La víctima, por el contrario, confirmó los hechos que ya habían quedado reflejados en la denuncia que cursó y durante otras declaraciones en la fase de instrucción.

Relato «coherente»

Pese a las versiones contradictorias, el magistrado titular del juzgado considera que «no cabe cuestionar la credibilidad» de la mujer y sostiene que la verosimilitud de su testimonio «resulta de la propia narración de lo acontecido, de la naturalidad y lógica con que precisa las declaraciones», que, en su opinión, «conforman un relato lógico con plena coherencia interna».

La cifra

2 años y siete meses
es la pena impuesta por el titular del Juzgado de lo Penal número 2 de San Sebastián. El inculpado ha sido declarado autor de los delitos de malos tratos, vejaciones y violencia doméstica.
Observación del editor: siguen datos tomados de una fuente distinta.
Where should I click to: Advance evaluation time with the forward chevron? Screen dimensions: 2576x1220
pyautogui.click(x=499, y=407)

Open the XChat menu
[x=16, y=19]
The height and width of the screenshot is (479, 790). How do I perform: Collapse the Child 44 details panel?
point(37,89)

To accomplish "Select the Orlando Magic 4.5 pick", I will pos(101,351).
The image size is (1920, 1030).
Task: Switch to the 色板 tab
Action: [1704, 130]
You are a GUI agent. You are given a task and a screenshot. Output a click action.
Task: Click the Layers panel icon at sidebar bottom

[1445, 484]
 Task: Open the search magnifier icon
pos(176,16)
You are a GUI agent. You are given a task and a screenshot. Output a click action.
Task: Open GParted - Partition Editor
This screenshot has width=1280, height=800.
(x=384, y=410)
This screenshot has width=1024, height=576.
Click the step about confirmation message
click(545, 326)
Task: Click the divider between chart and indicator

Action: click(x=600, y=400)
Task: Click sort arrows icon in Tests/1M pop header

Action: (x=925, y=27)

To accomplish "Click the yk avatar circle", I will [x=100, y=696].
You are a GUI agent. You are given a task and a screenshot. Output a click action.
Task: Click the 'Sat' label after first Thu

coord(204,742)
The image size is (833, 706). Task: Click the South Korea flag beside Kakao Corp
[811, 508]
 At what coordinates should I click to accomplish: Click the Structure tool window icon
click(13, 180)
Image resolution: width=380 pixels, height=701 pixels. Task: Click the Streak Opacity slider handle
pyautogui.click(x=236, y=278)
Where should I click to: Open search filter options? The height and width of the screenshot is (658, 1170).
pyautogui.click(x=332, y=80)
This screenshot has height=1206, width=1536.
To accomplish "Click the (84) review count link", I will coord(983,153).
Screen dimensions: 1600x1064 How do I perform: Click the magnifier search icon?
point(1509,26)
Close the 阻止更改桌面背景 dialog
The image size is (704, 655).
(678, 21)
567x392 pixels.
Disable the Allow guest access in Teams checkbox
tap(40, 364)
Una de las veces golpeó a la hija de su mujer, fruto de otra relación anterior.

El titular del juzgado sostiene en este sentido que las declaraciones de la mujer carecen de contradicciones. Afirma que han sido «claras», al tiempo que señala que su narración es «coherente y firme, sin ambigüedades». Y añade que su versión se halla revestida de datos objetivos.

Por todo ello, el juez impone al acusado un año y seis meses de prisión como autor de un delito de malos tratos habituales; una segunda pena de seis meses por otro del maltrato no habitual, además de siete meses y quince días por violencia doméstica. También ha sido sentenciado por vejaciones a seis días de localización permanente.

Asimismo, condena al acusado a pagar una indemnización de 6.000 euros por el daño moral causado y 150 euros más por las lesiones que le produjo. Igualmente le han sido impuestas medidas de alejamiento.

La sentencia no es firme y por lo tanto puede ser recurrida ante la Audiencia Provincial. En caso de que el tribunal guipuzcoano ratificase el fallo, el acusado se vería obligado a ingresar en prisión, al haber sobrepasado los dos años de condena. Solo si se le redujera por debajo de dicho umbral se le permitiría solicitar la suspensión con la condición de no cometer otro delito.